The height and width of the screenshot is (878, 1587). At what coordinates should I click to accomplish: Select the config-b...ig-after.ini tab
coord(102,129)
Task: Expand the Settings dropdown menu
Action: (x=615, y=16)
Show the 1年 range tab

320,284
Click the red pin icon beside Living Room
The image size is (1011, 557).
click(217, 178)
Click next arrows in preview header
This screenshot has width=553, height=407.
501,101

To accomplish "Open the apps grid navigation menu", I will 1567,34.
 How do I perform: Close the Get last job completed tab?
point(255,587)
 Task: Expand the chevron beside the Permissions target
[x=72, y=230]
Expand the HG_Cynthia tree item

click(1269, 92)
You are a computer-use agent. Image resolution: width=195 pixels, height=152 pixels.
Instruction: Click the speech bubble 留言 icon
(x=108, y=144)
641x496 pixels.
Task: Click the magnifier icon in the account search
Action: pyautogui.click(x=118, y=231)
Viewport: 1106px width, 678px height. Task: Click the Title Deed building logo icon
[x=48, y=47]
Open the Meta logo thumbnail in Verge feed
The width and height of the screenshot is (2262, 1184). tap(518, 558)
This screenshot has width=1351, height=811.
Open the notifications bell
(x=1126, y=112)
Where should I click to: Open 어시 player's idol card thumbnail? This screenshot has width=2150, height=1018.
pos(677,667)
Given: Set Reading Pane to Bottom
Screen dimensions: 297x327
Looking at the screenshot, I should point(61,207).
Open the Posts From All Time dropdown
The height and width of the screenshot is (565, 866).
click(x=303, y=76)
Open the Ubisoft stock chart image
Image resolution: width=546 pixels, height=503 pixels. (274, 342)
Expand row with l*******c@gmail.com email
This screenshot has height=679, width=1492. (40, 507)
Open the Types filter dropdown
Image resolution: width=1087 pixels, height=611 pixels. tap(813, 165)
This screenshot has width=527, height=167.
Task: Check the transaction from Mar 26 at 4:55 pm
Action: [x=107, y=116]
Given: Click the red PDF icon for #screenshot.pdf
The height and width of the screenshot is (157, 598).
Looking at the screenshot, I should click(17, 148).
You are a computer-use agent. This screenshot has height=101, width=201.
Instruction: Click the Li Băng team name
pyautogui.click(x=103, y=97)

- - -

## WHAT IS REQUIRED
Render the lines above as a numbered list, leaving out the blank ones.

## SOLUTION TO THIS EXERCISE
1. The height and width of the screenshot is (878, 1587). At what coordinates should I click to accomplish: Select the config-b...ig-after.ini tab
2. coord(102,129)
3. Task: Expand the Settings dropdown menu
4. Action: (x=615, y=16)
5. Show the 1年 range tab
6. 320,284
7. Click the red pin icon beside Living Room
8. The image size is (1011, 557).
9. click(217, 178)
10. Click next arrows in preview header
11. This screenshot has width=553, height=407.
12. 501,101
13. To accomplish "Open the apps grid navigation menu", I will 1567,34.
14.  How do I perform: Close the Get last job completed tab?
15. point(255,587)
16.  Task: Expand the chevron beside the Permissions target
17. [x=72, y=230]
18. Expand the HG_Cynthia tree item
19. click(1269, 92)
20. You are a computer-use agent. Image resolution: width=195 pixels, height=152 pixels.
21. Instruction: Click the speech bubble 留言 icon
22. (x=108, y=144)
23. 641x496 pixels.
24. Task: Click the magnifier icon in the account search
25. Action: pyautogui.click(x=118, y=231)
26. Viewport: 1106px width, 678px height. Task: Click the Title Deed building logo icon
27. [x=48, y=47]
28. Open the Meta logo thumbnail in Verge feed
29. The width and height of the screenshot is (2262, 1184). tap(518, 558)
30. This screenshot has width=1351, height=811.
31. Open the notifications bell
32. (x=1126, y=112)
33. Where should I click to: Open 어시 player's idol card thumbnail? This screenshot has width=2150, height=1018.
34. pos(677,667)
35. Given: Set Reading Pane to Bottom
36. Screen dimensions: 297x327
37. Looking at the screenshot, I should point(61,207).
38. Open the Posts From All Time dropdown
39. The height and width of the screenshot is (565, 866).
40. click(x=303, y=76)
41. Open the Ubisoft stock chart image
42. Image resolution: width=546 pixels, height=503 pixels. (274, 342)
43. Expand row with l*******c@gmail.com email
44. This screenshot has height=679, width=1492. (40, 507)
45. Open the Types filter dropdown
46. Image resolution: width=1087 pixels, height=611 pixels. tap(813, 165)
47. This screenshot has width=527, height=167.
48. Task: Check the transaction from Mar 26 at 4:55 pm
49. Action: [x=107, y=116]
50. Given: Click the red PDF icon for #screenshot.pdf
51. The height and width of the screenshot is (157, 598).
52. Looking at the screenshot, I should click(17, 148).
53. You are a computer-use agent. This screenshot has height=101, width=201.
54. Instruction: Click the Li Băng team name
55. pyautogui.click(x=103, y=97)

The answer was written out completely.